Dataset items:
+ + +

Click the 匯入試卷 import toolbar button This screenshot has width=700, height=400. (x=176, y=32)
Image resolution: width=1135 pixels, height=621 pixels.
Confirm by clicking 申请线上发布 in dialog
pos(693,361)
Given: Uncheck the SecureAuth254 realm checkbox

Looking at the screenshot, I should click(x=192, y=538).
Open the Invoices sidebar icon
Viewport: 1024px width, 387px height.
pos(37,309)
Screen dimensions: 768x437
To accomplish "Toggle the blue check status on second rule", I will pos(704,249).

+ + +

> Problem to solve
Count the lines above that contain the string "screenshot", where case counts, and reply with the number alone.

> Exercise solution
2